Plaintiffs could bring suit on the guaranty in their own names, for the statute provides that any person in whose name a contract is made for the benefit of another may bring suit thereon. G-. S. 1913, § 7676. Dunnell, Minn. Dig. § 1895, and cases there cited.

Although the action was brought on a valid guaranty by proper parties, we have the further question whether the complaint states sufficient facts to show that a cause of action has accrued against the guarantors. It is a well established general rule that one who guaranties the payment of commercial paper becomes liable on his guaranty when the maker defaults in payment and not until then. *249Dunnell, Minn. Dig. § 4076, and cases cited. The complaint states that plaintiffs selected and designated the paper to be covered by the guaranty within the time allowed therefor, and duly notified defendant and the other guarantors thereof more than 60 days before the commencement of the action, and that defendant had failed and refused to pay his proportionate share of such paper. The complaint seems to have been framed on the theory that all that plaintiffs were required to show to establish a cause of action was the making of the contract and that they had designated and given notice of the paper to be covered by the guaranty more than 60 days before bringing the action; for it states nothing concerning any of this paper, neither when it was executed, nor when it was payable, nor that it was past due. The contract provided that the paper might be renewed from time to time, and for aught that appears it may all have been renewed and extended beyond the time when suit was begun. In short, the complaint fails to show that a right of action had accrued on the paper or that the makers of it were in default. The guaranty provides that plaintiffs “will notify the undersigned of such paper that they Wish to have guaranteed or paid and the undersigned are to have sixty days from that date to raise money for any paper that should he considered a loss and aslced to he paid.”

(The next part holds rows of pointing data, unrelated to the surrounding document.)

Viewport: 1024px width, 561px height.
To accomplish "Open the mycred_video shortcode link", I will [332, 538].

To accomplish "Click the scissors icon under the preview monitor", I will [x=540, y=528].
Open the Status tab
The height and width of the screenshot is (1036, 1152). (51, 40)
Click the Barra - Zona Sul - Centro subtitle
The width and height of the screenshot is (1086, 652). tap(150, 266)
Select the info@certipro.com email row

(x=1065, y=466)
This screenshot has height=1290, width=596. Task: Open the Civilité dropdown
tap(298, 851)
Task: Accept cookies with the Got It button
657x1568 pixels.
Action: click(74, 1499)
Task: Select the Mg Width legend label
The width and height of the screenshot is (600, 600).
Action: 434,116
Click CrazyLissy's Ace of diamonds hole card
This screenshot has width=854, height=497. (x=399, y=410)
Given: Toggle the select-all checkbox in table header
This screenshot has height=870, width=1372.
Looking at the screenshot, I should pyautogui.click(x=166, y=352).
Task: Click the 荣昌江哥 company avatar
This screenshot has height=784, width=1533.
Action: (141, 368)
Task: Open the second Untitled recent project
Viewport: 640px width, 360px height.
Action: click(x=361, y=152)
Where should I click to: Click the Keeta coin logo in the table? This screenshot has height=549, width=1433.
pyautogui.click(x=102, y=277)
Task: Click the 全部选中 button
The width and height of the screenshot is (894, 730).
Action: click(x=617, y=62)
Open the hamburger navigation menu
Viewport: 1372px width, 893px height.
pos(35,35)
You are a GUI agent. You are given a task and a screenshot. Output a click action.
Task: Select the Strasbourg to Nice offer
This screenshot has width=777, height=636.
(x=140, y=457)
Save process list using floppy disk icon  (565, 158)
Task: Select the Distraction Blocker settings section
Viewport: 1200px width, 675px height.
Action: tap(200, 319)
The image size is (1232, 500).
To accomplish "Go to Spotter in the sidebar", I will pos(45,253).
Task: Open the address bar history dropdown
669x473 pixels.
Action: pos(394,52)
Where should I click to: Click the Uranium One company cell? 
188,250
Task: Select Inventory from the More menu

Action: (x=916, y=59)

This does not require payment within 60 days of all the paper designated, but only of that “considered a loss and asked to be paid.” The complaint fails to point out any paper considered a loss within the meaning of the provision, or any paper that had become due so that payment could be demanded.

As the facts stated do not show that a cause of action had accrued against the guarantors, the demurrer was well taken and, the order sustaining it is affirmed.